Dataset items
──────────────────────────────
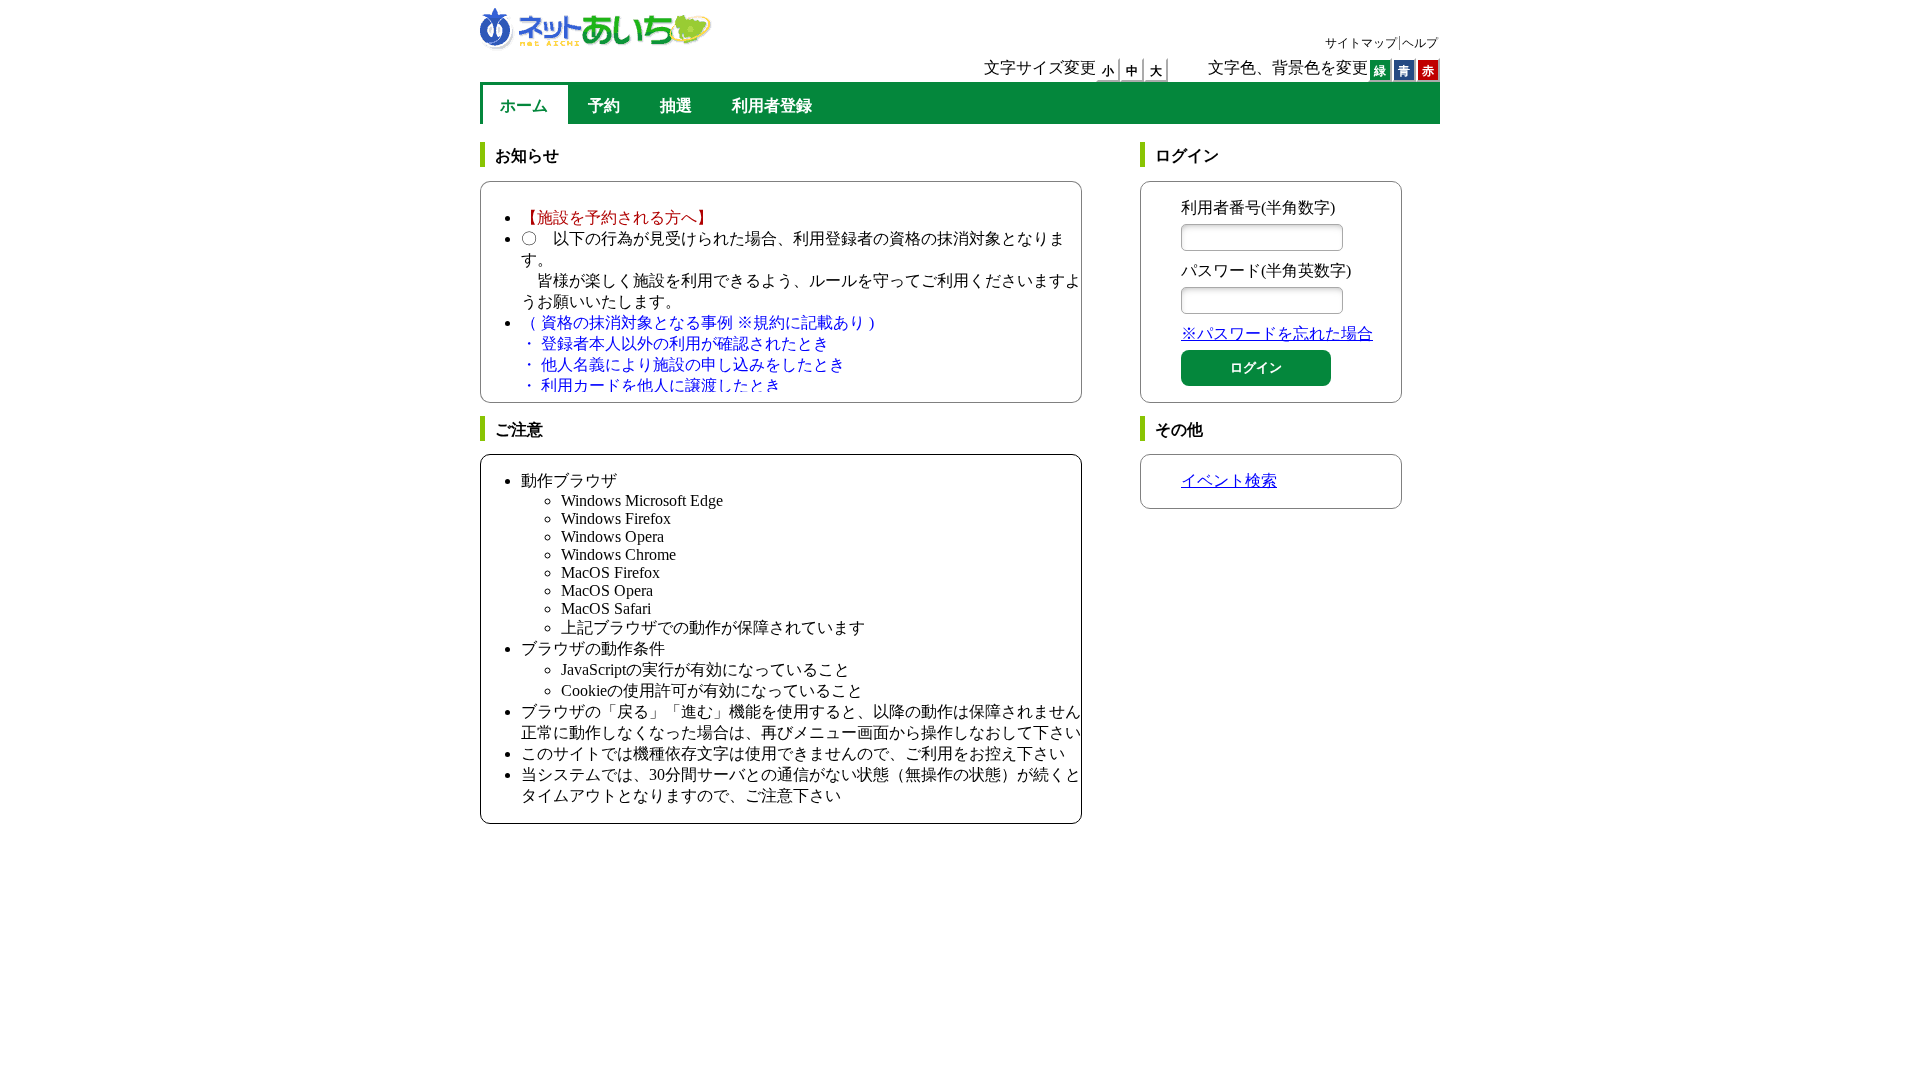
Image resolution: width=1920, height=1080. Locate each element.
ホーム (524, 110)
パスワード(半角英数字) (1266, 270)
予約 (604, 105)
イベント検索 (1229, 480)
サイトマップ (1361, 43)
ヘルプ (1420, 43)
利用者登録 (772, 105)
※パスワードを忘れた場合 (1277, 333)
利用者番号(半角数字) (1258, 207)
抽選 (676, 105)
──────────────────────────────
Each entry is to be returned precisely as it appears, but the pictures are to be dropped.

Image resolution: width=1920, height=1080. Locate each element.
ホーム (524, 110)
パスワード(半角英数字) (1266, 270)
予約 (604, 105)
イベント検索 (1229, 480)
サイトマップ (1361, 43)
ヘルプ (1420, 43)
利用者登録 (772, 105)
※パスワードを忘れた場合 (1277, 333)
利用者番号(半角数字) (1258, 207)
抽選 (676, 105)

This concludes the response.